Cyc: The forgotten AI project



Technology expert I.A. Fisher introduced the AI project 'Cyc,' which was born in the 1980s and rose to prominence for its ability to appropriately answer human questions, but was forgotten as techniques such as deep learning became popular.

Cyc: history's forgotten AI project - by IA Fisher

https://outsiderart.substack.com/p/cyc-historys-forgotten-ai-project

In 1983, a group of AI researchers met at Stanford University to discuss how to program machines with common sense.

The organizer of the meeting, Professor Doug Lenat of Stanford University, developed a system called AM (Automated Mathematician) in the 1970s. AM was programmed to memorize basic mathematical knowledge in advance, and when instructed to 'discover an interesting theorem,' it would come up with a theorem that humans had never seen before. In reality, most of the theorems it produced were commonplace, but some were surprisingly original.

The biggest drawback of AM was that its capabilities ( heuristics ) were hard-coded, but Professor Renato's next development, EURISKO, was able to programmatically evaluate and change the heuristics themselves. When Professor Renato used EURISKO to play a complex tabletop board game against a human, EURISKO proposed a highly unconventional strategy that at first glance seemed unlikely to work.
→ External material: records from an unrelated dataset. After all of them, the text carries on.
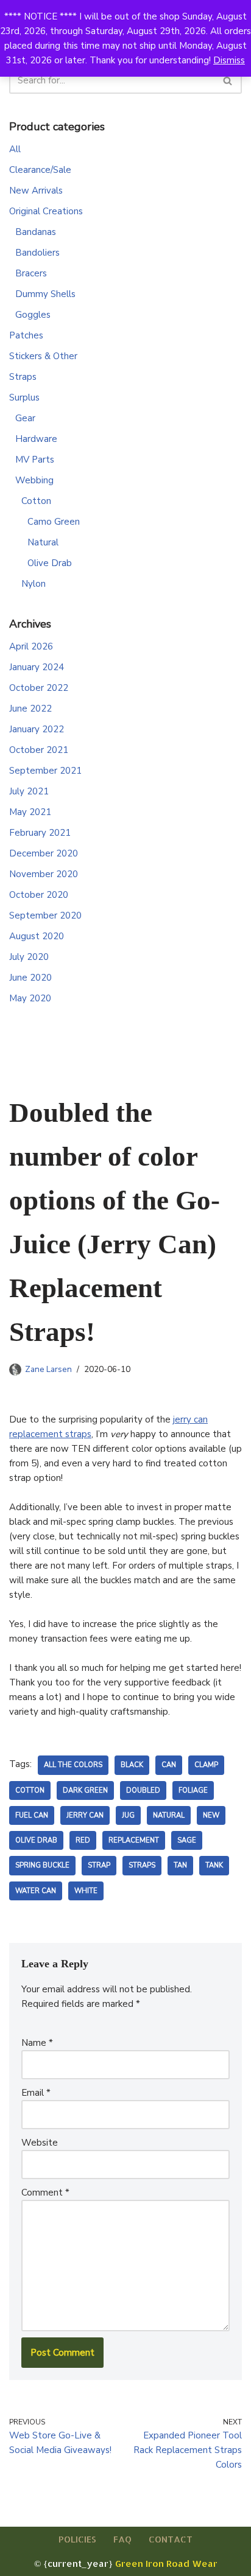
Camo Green (53, 522)
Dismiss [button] (229, 60)
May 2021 (30, 812)
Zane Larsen (48, 1369)
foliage (193, 1790)
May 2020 (30, 998)
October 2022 (38, 688)
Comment (45, 2192)
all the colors (73, 1764)
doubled (143, 1790)
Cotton (36, 501)
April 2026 (31, 646)
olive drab (36, 1840)
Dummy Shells (45, 294)
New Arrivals (36, 190)
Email (36, 2093)
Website (39, 2143)
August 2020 (36, 936)
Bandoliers (37, 253)
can (168, 1764)
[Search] (228, 80)
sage (186, 1840)
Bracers (31, 273)
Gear (25, 418)
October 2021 (38, 750)
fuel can (31, 1815)
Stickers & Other (43, 356)
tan (180, 1865)
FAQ (122, 2539)
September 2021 (45, 771)
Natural (42, 542)
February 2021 (40, 833)
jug (128, 1815)
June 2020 (30, 977)
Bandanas (35, 232)
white (85, 1890)
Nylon (33, 584)
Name (37, 2043)
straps (142, 1865)
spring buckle (42, 1865)
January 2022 (36, 729)
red (83, 1840)
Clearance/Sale (40, 170)
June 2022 (30, 708)
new (211, 1815)
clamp (206, 1764)
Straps (23, 377)
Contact (171, 2539)
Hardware (36, 439)
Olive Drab (49, 563)
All (15, 149)
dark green (85, 1790)
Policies (77, 2539)
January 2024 (36, 667)
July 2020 (29, 957)
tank (214, 1865)
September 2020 (45, 915)
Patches (26, 335)
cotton (29, 1790)
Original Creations (46, 211)
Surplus (24, 397)
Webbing (34, 480)
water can (35, 1890)
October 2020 (38, 895)
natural (169, 1815)
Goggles (33, 315)
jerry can (85, 1815)
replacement (133, 1840)
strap (99, 1865)
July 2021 (29, 791)
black (132, 1764)
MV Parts (34, 459)
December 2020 (43, 853)
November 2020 (43, 874)
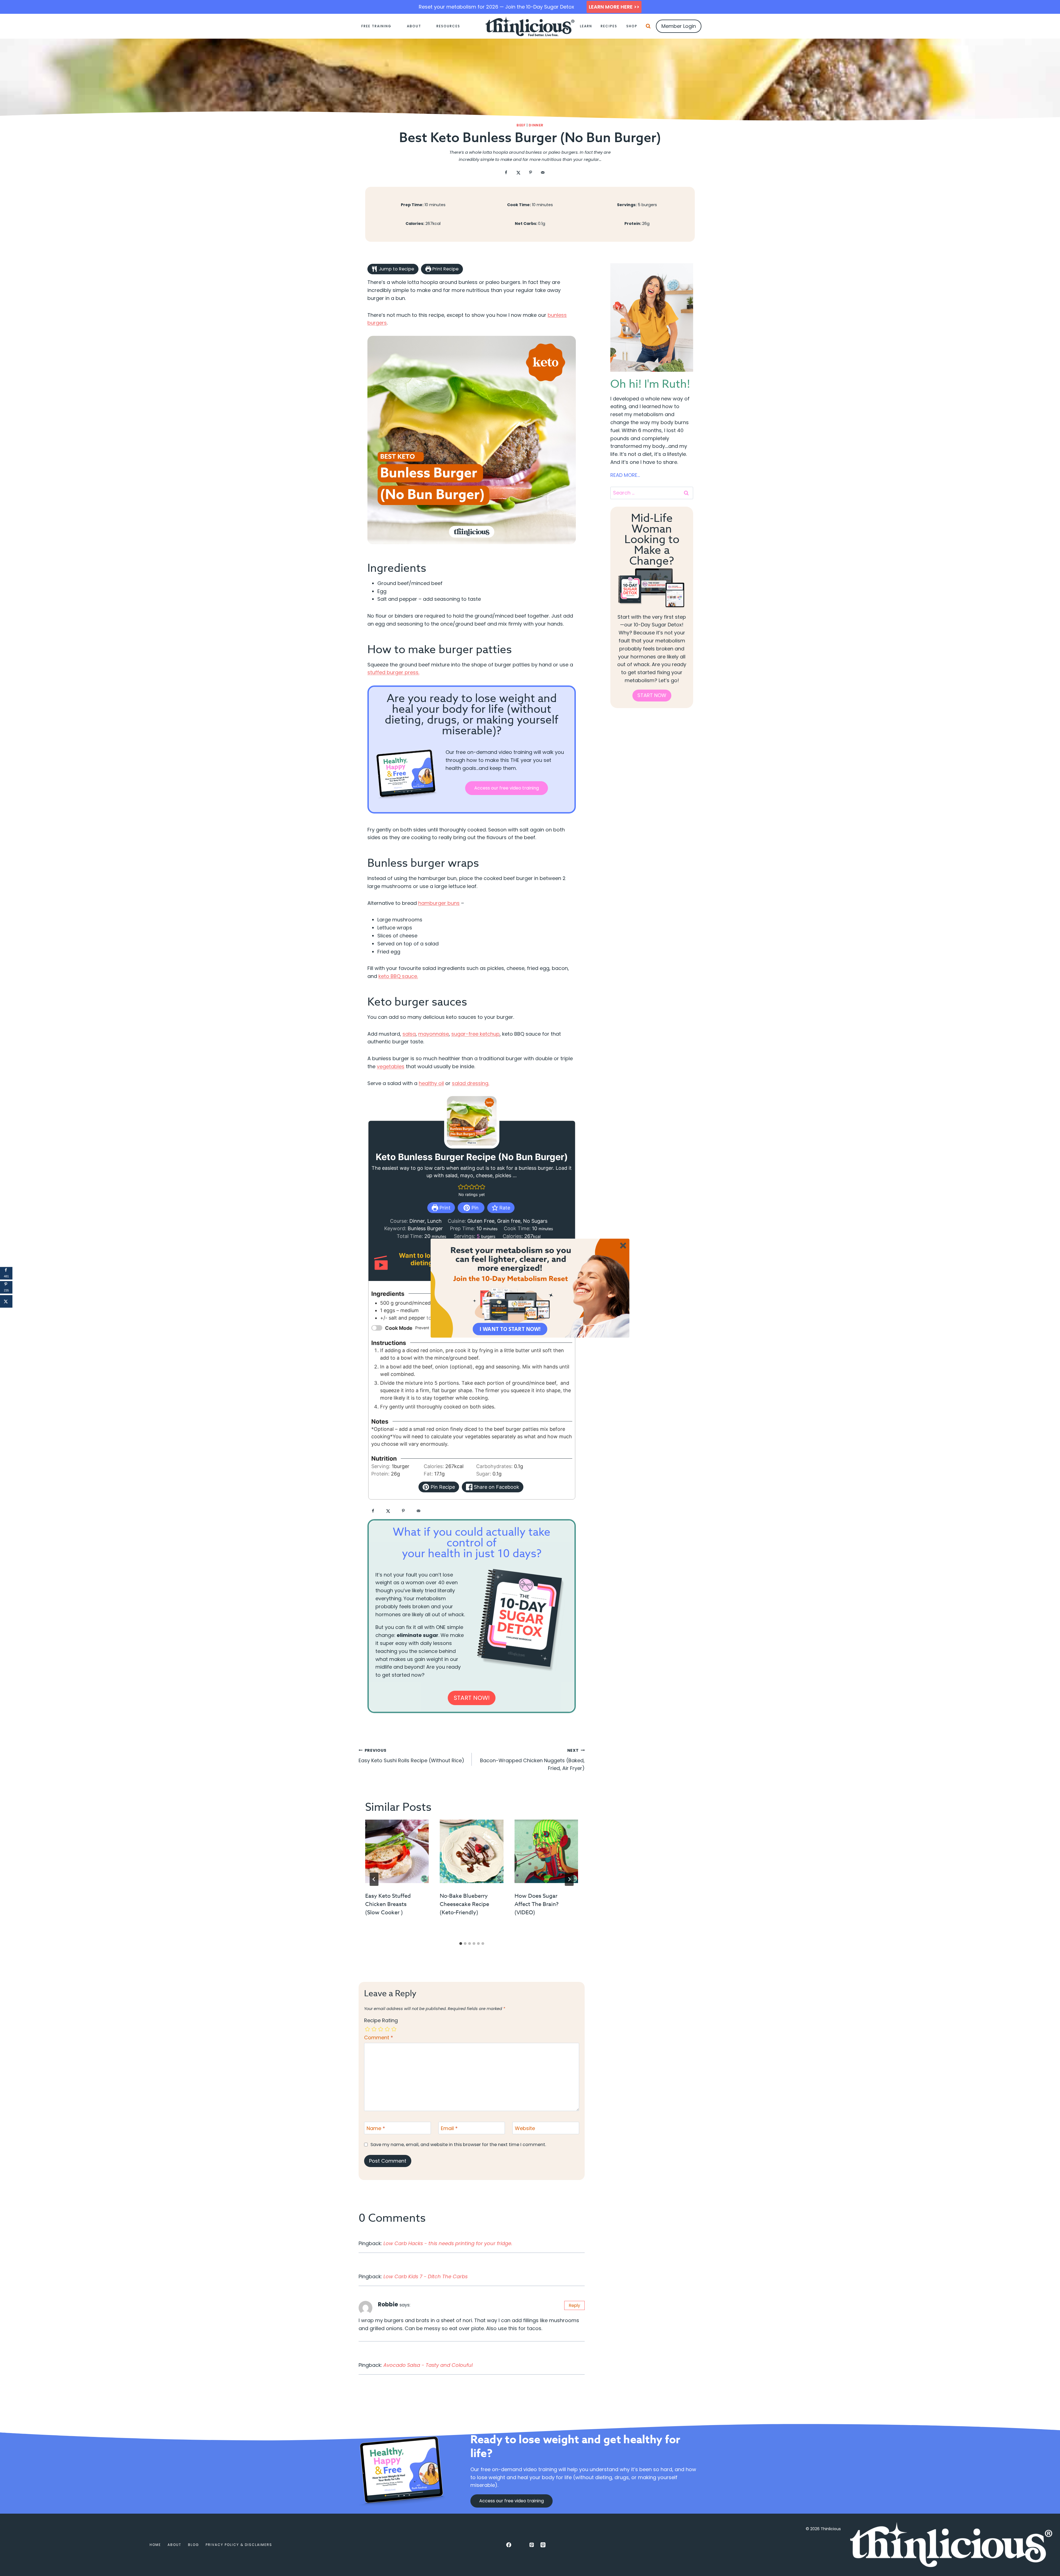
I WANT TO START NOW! (509, 1328)
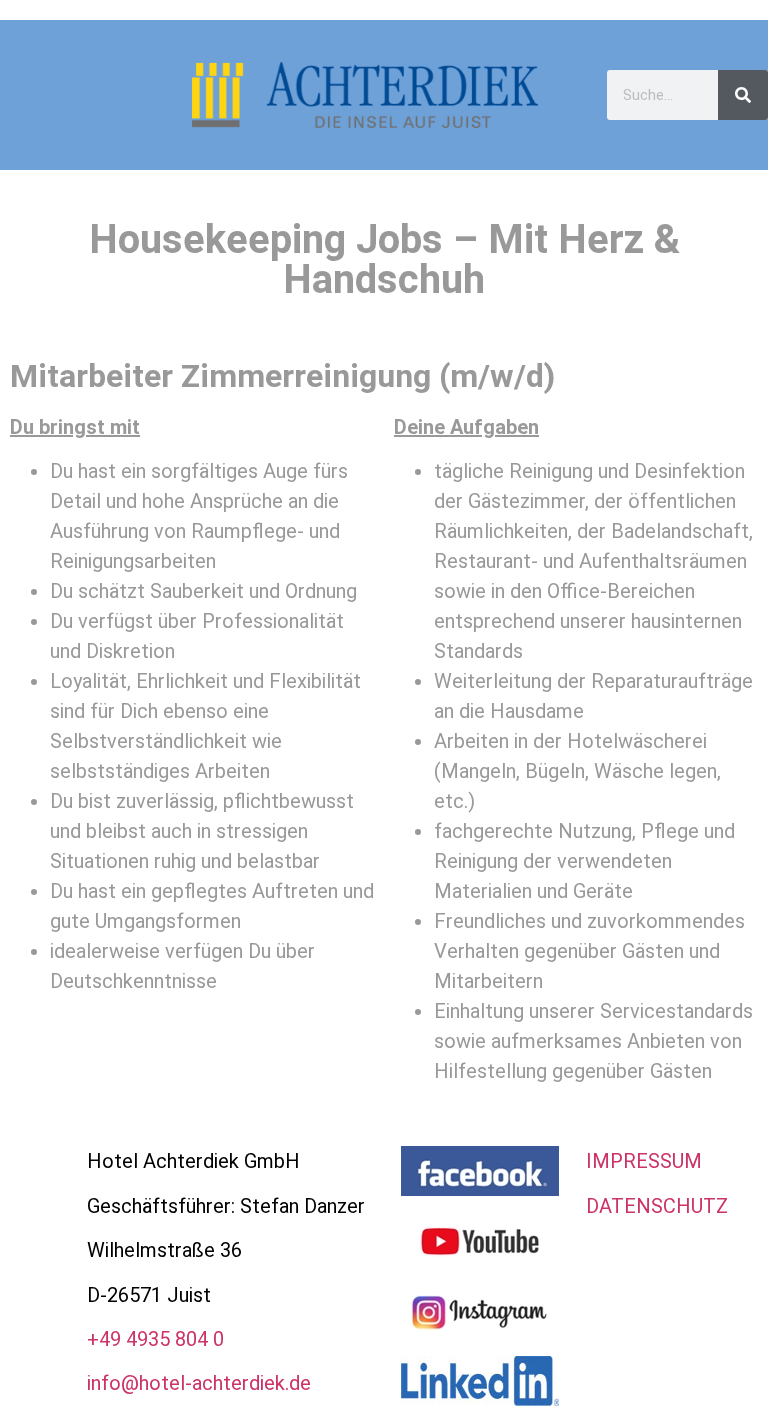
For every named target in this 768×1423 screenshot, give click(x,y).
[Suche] (743, 95)
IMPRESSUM (644, 1161)
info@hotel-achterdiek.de (199, 1383)
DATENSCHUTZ (657, 1206)
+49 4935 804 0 (155, 1339)
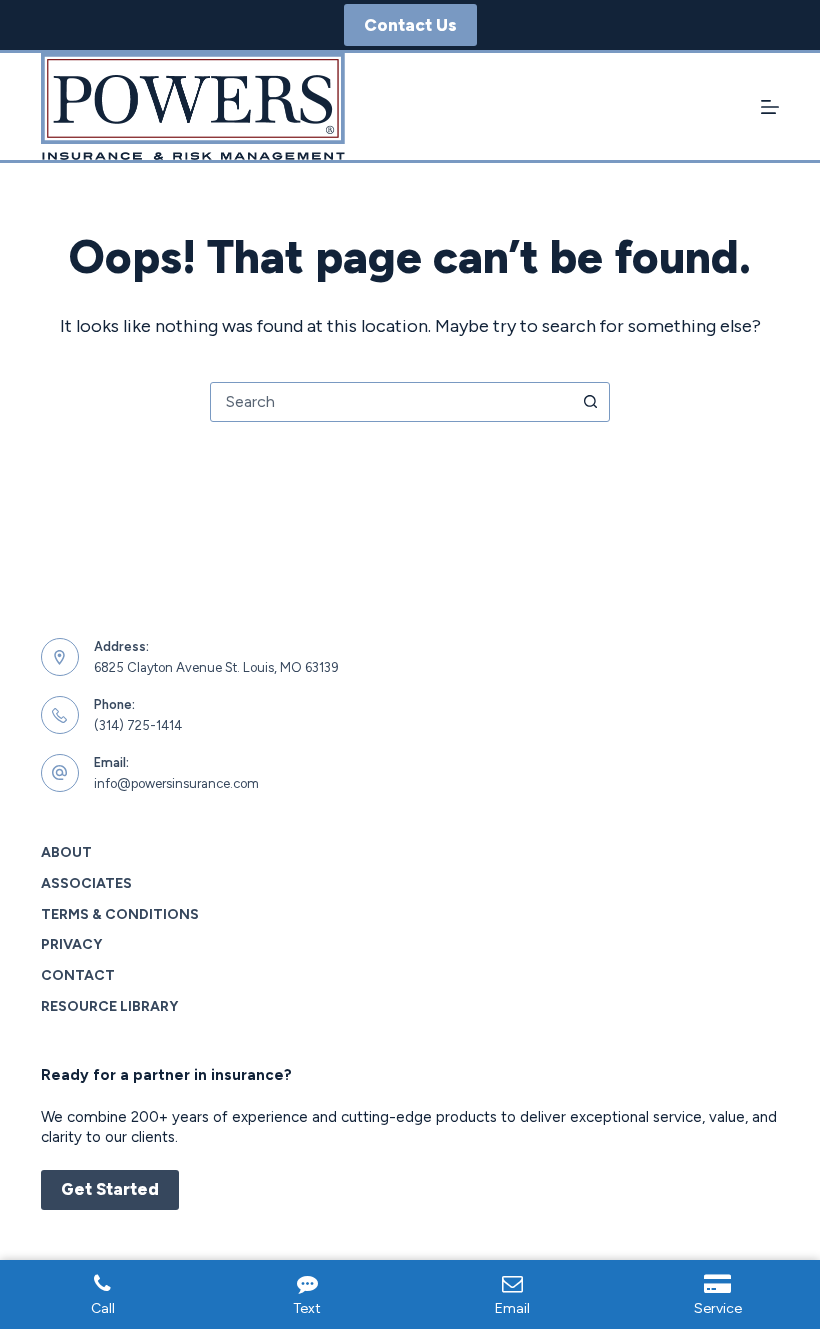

However, EURISKO's unconventional strategy worked, and Renato and EURISKO won the tournament.

Nevertheless, EURISKO eventually fell out of favor, and Professor Renato decided that a machine that could derive a large amount of general knowledge, or what humans call 'common sense,' would have a better chance of acquiring true intelligence than 'smart but simple programs' like AM and EURISKO.



At the time, artificial intelligence was dominated by so-called 'expert systems.' Unlike traditional programs that mechanically followed hard-coded flowcharts, expert systems made inferences and deductions from a set of facts and rules written by experts in fields such as medical diagnosis or organic chemistry. In theory, expert systems could perform rudimentary reasoning and were flexible enough to respond to complex situations.

However, each expert system had its own rules and databases, which resulted in unnecessary duplication and the inability to connect different expert systems to each other. Faced with this problem, Professor Renato came to the conclusion that sharing knowledge, or 'common sense,' would be the basis for a new generation of more effective systems.

In 1984, a research consortium called the Microelectronics Computer Technology Corporation (MCC) was founded by 10 companies in the United States, and Professor Renato became its chief scientist. With a budget of tens of billions of yen and hundreds of employees, Professor Renato aimed to create 'the enormous knowledge base necessary for machines to reason like humans.' The project was named 'Cyc' after the encyclopedia.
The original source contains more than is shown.